1

I have a scatterplot of x versus y. I have drawn an abline down the middle of the plot. I want to calculate the variance of the points on the left of the abline and I want to calculate the variance of the points on the right of the abline. This is most likely a relatively simple problem, but I'm struggling to find a solution. Any advice is appreciated. Thanks in advance.

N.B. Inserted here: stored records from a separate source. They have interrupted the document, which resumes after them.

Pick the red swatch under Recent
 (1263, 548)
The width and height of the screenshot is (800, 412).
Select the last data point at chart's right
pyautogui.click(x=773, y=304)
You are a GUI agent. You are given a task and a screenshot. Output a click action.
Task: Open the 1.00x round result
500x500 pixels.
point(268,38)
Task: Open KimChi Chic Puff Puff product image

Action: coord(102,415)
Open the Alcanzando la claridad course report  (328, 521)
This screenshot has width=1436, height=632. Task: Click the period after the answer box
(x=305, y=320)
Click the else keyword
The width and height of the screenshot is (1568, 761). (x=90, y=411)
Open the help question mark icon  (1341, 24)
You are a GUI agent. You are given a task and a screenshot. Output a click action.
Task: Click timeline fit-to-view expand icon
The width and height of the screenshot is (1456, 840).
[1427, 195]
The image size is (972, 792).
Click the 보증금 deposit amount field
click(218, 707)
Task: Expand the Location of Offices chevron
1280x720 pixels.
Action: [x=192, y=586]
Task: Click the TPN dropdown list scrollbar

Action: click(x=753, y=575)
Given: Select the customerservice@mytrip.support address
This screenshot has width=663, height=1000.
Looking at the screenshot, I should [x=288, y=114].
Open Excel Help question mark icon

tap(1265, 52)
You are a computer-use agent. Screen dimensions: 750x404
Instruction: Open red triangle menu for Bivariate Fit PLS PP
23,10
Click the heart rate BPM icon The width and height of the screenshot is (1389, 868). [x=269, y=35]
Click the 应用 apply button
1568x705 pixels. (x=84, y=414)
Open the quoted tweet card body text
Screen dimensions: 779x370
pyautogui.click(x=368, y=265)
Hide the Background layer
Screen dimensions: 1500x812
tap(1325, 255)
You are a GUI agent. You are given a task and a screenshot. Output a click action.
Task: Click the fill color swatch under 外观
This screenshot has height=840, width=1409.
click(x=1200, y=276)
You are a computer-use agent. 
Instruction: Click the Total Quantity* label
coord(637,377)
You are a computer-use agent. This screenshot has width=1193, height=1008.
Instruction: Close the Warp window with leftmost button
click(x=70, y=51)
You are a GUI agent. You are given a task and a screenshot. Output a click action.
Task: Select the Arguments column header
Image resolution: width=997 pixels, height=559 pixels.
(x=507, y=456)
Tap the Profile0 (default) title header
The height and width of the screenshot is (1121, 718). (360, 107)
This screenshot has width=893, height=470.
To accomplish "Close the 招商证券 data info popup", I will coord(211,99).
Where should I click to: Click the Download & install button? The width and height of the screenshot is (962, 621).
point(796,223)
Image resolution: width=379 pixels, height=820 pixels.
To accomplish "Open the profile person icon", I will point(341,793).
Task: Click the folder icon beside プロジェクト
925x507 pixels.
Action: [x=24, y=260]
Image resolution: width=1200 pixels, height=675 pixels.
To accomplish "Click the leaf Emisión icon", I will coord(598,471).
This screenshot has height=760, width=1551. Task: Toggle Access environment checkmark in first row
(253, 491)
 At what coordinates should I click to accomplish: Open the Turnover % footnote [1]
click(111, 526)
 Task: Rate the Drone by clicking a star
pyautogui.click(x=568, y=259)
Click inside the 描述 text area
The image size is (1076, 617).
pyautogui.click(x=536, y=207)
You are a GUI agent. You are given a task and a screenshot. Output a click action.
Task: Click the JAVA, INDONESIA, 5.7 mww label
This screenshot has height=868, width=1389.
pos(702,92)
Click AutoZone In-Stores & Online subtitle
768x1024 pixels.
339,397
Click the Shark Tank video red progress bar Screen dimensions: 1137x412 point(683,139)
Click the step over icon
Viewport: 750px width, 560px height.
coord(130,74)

    x = rnorm(100,mean=12,sd=2)
    y = rnorm(100,mean=20,sd=5)
    data = as.data.frame(cbind(x,y))
    plot(x=x,y=y,type="p")
    abline(v=12,col="red")
tesseracT
  • 69
  • 6
  • 1
    Please read: [reproducible examples](http://stackoverflow.com/questions/5963269/how-to-make-a-great-r-reproducible-example) and [help/mcve](http://stackoverflow.com/help/mcve). – r2evans Oct 05 '16 at 04:02
  • Take a look at `?resid` - `resid(lm(y ~ x)) > 0` for instance for defining groups on either side of a line of best fit. Maybe - `tapply(y, resid(lm(y~x))>0, var)` but you're going to have to clarify exactly what it is you want. – thelatemail Oct 05 '16 at 04:03
  • I apologize, I have included some example code. When looking at the plot, my goal is to take points that are to the left of the red line and find the variance. Then I want to find the variance of the points on the right side of the line so that I can compare the variances. – tesseracT Oct 05 '16 at 04:17

1 Answers1

4

In your sample code you have a vertical line v = 12. Your data points (x, y) are split into two groups as x < 12 and x >= 12. It is straightforward to do something like:

var(y[x < 12])
var(y[x >= 12])

But we can also use a single call to tapply:

tapply(y, x < 12, FUN = var)

More generally if you have a line y = a * x + b, where a is slope and b is intercept, your data points (x, y) will be split into two groups: y < a * x + b (below the line) and y >= a * x + b (above the line), so that you may use

tapply(y, y < a * x + b, FUN = var)
Zheyuan Li
  • 71,365
  • 17
  • 180
  • 248